Ever since the first NHLers began participating in the Olympic Games back in 1998, hockey fans have often found themselves with conflicting interests. Prior to 1998, you might keep an eye on one of your team's prospects, or cheer on a kid who went to your alma mater - but when all was said and done, you wanted to see your country's players atop the podium and hear your anthem played. That all changed with the Nagano games, though. Now, with players representing nations from around the world, you had to ask yourself whether you could root for your country if it meant rooting against the players who hold your attention the rest of the year.
On the surface, it may not seem like that hard of a question. After all, this is the Olympics, a tournament that pits country against country - if there's ever a time to be as obnoxiously nationalistic and patriotic as possible, and to ignore all previous allegiances, this is it. Over these two weeks you embrace the jingoism, don the stars and stripes (or maple leaf or two-headed bird or whatever) and root loudly and proudly for your home. Because as we've been told, as has been firmly ingrained in our minds from endless viewings of Miracle, the name on the front of the jersey is far more important than the one on the back.
But is it really that simple?
With the USA and Russia set to battle it out tomorrow morning, it's a question I've struggled with - perhaps more this year than any other Olympic year since '98, and more than I would if it were Sweden or the Czech Republic taking on the US. Because for me, these Olympics boil down to the USA vs. the world... and at the same time, Alex Ovechkin against the world.
It's hard to admit that I could even consider rooting "against" the Americans and freedom and bald eagles and apple pie in this particular matchup. After all, it's Team USA and all that stands for, and it's John Carlson, our Real American Hero. Furthermore, for anyone who grew up during any part of the Cold War-era, or in the immediate aftermath of the Soviet collapse, the mere idea of cheering on Russia in anything seems downright unnatural - almost traitorous. Even for those who only know Russia as it stands today, it may not be the most palatable of choices given what we know about the country, it's government and policies and whatever other context in which you want to view it.

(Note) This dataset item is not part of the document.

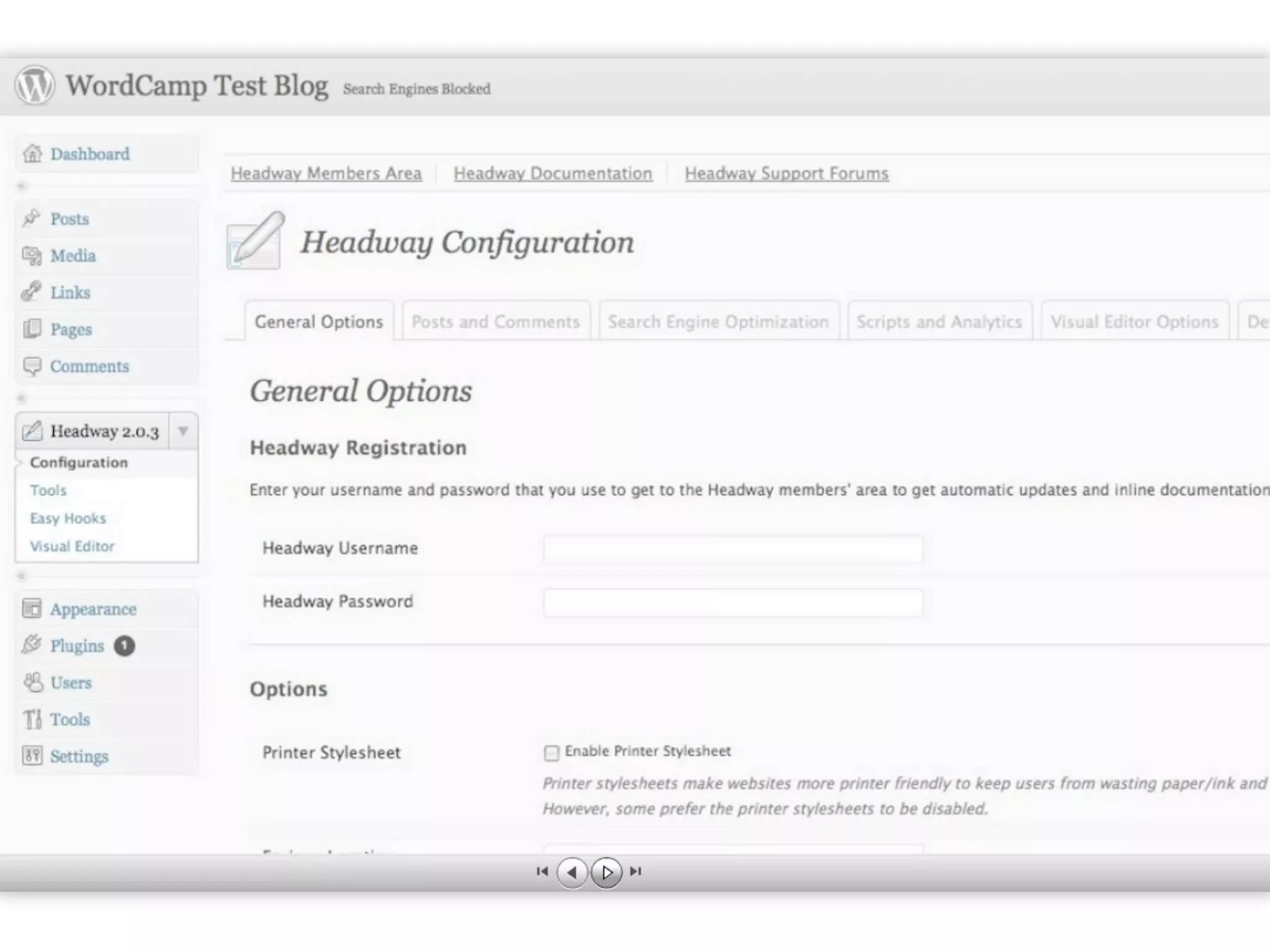Click the Dashboard house icon
The image size is (1270, 952).
click(x=32, y=154)
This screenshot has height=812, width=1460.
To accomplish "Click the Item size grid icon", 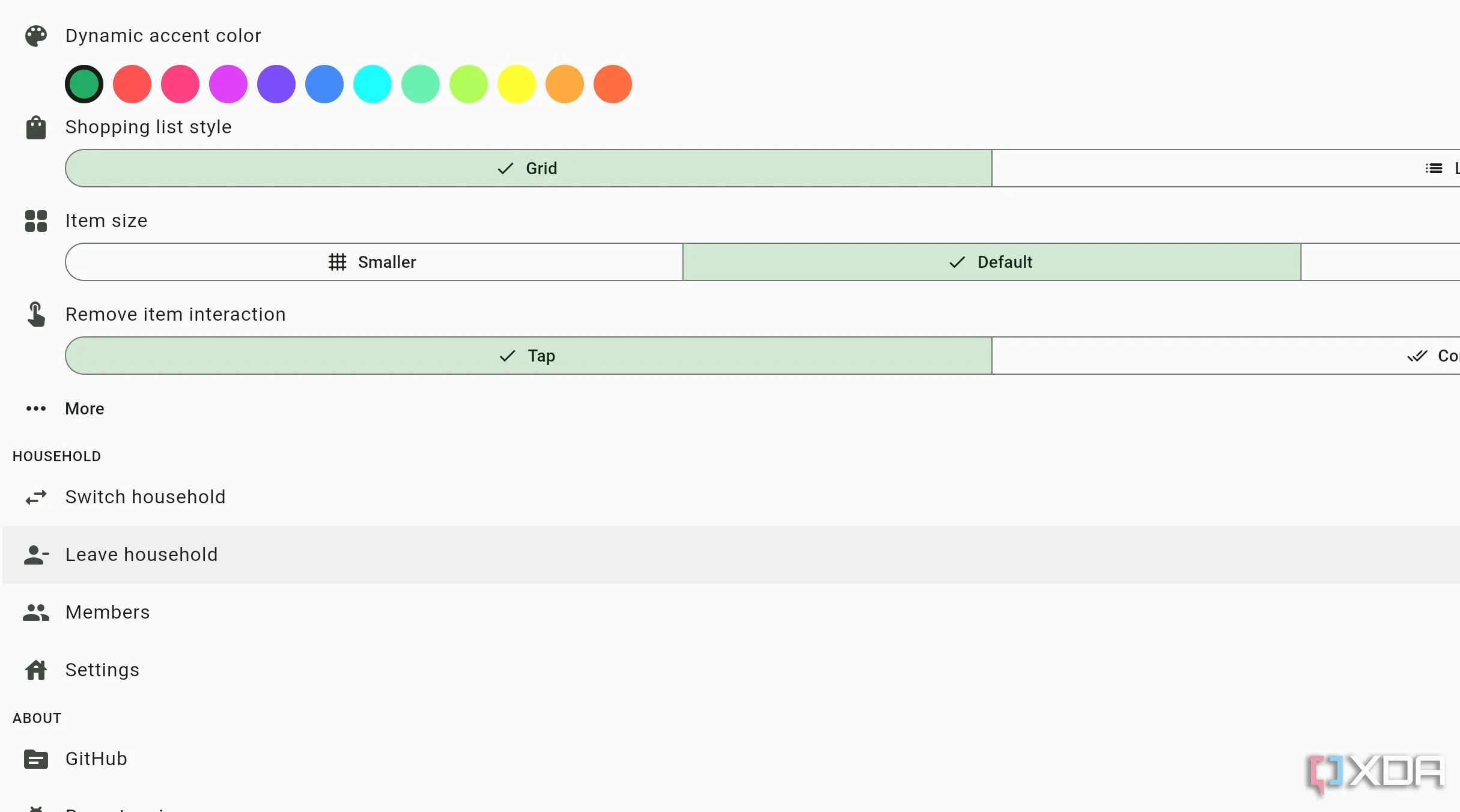I will click(x=35, y=221).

...but it's Ovechkin. Putting aside everything else, it's Ovechkin, and while the idea of rooting against Team USA is a tough one to swallow, so too is the idea of ever rooting against Ovechkin. This is the guy we cheer on for nine months out of the year, the captain of our favorite team, a guy who has mesmerized us on an almost nightly basis and embraced the area and been embraced right back. No disrespect to Carlson, but there's Ovechkin and then there's everyone else. He is DC hockey personified, and has been since being drafted almost a decade ago.
As passionate and emotional as he is for so many things, he is the most passionate and most emotionally invested in winning a gold medal at the Olympics, on home ice, in front of his people. For someone who has experienced his fair share of heartaches and disappointments at both the NHL and international level, it feels like this should happen for him; for all of us who have experienced those heartaches and disappointments right along with him, it's hard not to want it to.
And so I find myself torn, constantly vacillating between one team or the other, rationalizing it one way and then turning around and rationalizing the complete opposite.
Sure, at the end of the day, it's just one game, one tournament. At the end of the day, I want the same thing I'd want for any of the Caps representing their homeland in Sochi this year - for all of them to play well and to stay healthy (and to beat Canada). And tomorrow's game is, of course, just one of many in the preliminary rounds, and ultimately the outcome may have very little impact on who eventually climbs to the top of the podium next week. It should be a good game, between two tough teams, and we should all be rooting for exactly that and perhaps nothing more at this point.
But as the field gets whittled down a bit and the preliminary round fades into the quarterfinals and beyond, there's a good chance that their paths will cross again before the tournament's conclusion. John Carlson and the Americans, looking to snap a 34-year-long gold medal drought, against Alex Ovechkin and the Russians, looking to win the only medal that is acceptable at this point and to do it on their home turf. Tomorrow's game is much more than "just one game", because it could be a preview of one that carries much more weight, and thus that much more conflict for us as Caps fans.
So with tomorrow's game drawing ever closer, do you root for country... or the captain?